Evaluation of expression of DNA repair molecules as a prognostic factor for long-term survivors with glioblastoma multiforme (GBM) treated on RTOG protocols with irradiation and nitrosoureas

Abstract

1509 Background: Adding BCNU to irradiation appears to modestly increase one and two year survival in GBM patients. BCNU attaches a chloroethyl adduct to the O6 position of guanine followed by formation of a DNA interstrand cross-link. These lesions may be repaired by alkyl-guanine transferase (AGT) and nucleotide excision repair (NER)/homologous recombinational repair (HRR) pathways, respectively.
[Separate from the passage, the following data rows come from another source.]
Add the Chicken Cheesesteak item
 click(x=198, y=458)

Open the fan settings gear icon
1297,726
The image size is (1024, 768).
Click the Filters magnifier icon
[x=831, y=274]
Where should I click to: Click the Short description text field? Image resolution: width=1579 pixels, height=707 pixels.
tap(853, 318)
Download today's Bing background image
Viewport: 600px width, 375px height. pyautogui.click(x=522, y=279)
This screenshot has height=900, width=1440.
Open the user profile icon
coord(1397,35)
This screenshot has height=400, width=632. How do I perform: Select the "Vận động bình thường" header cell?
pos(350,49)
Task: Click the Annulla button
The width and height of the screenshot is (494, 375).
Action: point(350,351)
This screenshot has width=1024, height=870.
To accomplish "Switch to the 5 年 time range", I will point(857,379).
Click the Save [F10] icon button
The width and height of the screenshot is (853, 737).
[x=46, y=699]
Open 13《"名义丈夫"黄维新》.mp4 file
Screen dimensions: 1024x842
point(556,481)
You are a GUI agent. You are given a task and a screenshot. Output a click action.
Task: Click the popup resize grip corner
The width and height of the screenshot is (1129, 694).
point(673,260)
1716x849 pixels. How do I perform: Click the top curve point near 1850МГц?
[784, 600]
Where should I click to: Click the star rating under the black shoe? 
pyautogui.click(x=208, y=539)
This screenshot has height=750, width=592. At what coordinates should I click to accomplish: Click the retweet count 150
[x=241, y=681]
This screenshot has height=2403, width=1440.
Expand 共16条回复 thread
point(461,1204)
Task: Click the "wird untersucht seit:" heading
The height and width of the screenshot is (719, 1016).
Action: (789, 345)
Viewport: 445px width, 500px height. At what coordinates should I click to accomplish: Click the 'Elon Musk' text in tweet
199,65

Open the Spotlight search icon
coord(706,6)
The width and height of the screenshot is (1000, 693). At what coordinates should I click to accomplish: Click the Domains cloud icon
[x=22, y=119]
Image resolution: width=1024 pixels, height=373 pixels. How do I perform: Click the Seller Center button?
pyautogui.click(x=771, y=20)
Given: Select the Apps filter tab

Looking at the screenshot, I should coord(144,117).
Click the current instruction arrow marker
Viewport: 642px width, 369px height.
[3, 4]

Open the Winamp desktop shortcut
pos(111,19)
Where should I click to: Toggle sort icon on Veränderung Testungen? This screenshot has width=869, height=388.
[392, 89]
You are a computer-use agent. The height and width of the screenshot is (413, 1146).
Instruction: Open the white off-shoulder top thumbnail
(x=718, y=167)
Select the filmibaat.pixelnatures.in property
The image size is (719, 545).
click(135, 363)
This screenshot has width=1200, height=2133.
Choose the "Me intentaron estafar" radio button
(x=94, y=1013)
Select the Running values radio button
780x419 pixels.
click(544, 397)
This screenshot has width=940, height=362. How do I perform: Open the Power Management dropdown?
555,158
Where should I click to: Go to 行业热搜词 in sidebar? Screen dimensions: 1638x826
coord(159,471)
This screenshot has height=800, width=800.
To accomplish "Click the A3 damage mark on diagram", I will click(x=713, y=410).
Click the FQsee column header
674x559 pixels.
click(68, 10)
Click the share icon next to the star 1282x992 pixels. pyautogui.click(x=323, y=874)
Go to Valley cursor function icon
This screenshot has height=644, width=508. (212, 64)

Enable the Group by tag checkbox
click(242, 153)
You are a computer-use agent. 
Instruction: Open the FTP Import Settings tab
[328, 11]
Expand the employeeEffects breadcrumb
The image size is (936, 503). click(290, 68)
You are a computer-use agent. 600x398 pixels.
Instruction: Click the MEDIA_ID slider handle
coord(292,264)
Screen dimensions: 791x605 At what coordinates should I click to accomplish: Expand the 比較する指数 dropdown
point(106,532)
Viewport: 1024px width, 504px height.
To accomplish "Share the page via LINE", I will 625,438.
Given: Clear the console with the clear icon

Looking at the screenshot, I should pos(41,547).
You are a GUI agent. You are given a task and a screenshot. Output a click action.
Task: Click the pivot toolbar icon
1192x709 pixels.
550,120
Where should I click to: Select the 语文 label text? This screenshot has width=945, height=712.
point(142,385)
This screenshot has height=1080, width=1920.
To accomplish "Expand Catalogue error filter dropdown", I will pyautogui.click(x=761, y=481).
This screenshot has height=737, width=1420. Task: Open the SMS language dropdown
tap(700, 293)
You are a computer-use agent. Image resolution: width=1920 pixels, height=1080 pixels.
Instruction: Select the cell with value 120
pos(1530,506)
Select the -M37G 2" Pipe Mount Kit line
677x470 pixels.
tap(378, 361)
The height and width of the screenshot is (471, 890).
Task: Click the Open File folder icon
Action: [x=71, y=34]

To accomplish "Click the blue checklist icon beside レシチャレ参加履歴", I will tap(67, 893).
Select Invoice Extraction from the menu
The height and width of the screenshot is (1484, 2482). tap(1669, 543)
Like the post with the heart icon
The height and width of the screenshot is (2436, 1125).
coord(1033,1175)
BCNU-initiated apoptosis signaling depends on intact DNA mismatch repair (MMR). Defects in MMR and intact NER/HRR and p53 expression may be linked to BCNU insensitivity. We hypothesized that these may also be prognostic factors in GBM. Methods: We compared the expression of AGT, ERCC1 (involved in the DNA nicking step of NER/HRR), the MMR proteins hMLH1 and hMSH2, and p53 between tumor samples, selected from the RTOG tissue bank, from 28 long term (>18 months) and 35 short term (< 6 months) GBM survivors receiving irradiation and nitrosoureas on RTOG protocols. Tumor cell nuclear expression was determined by immunohistochemistry using the Chromovision automated cell imaging system. Results: The two groups vary in age (p=0.003) and KPS (p=0.02) but not extent of resection (p=0.12). Conclusions: Within this patient population the levels of the DNA repair molecules examined do not predict for long term survivorship. No interaction between MMR and AGT was observed. Larger future studies should examine the expression of these and additional factors involved in the repair of nitrosourea induced DNA adducts. No significant financial relationships to disclose.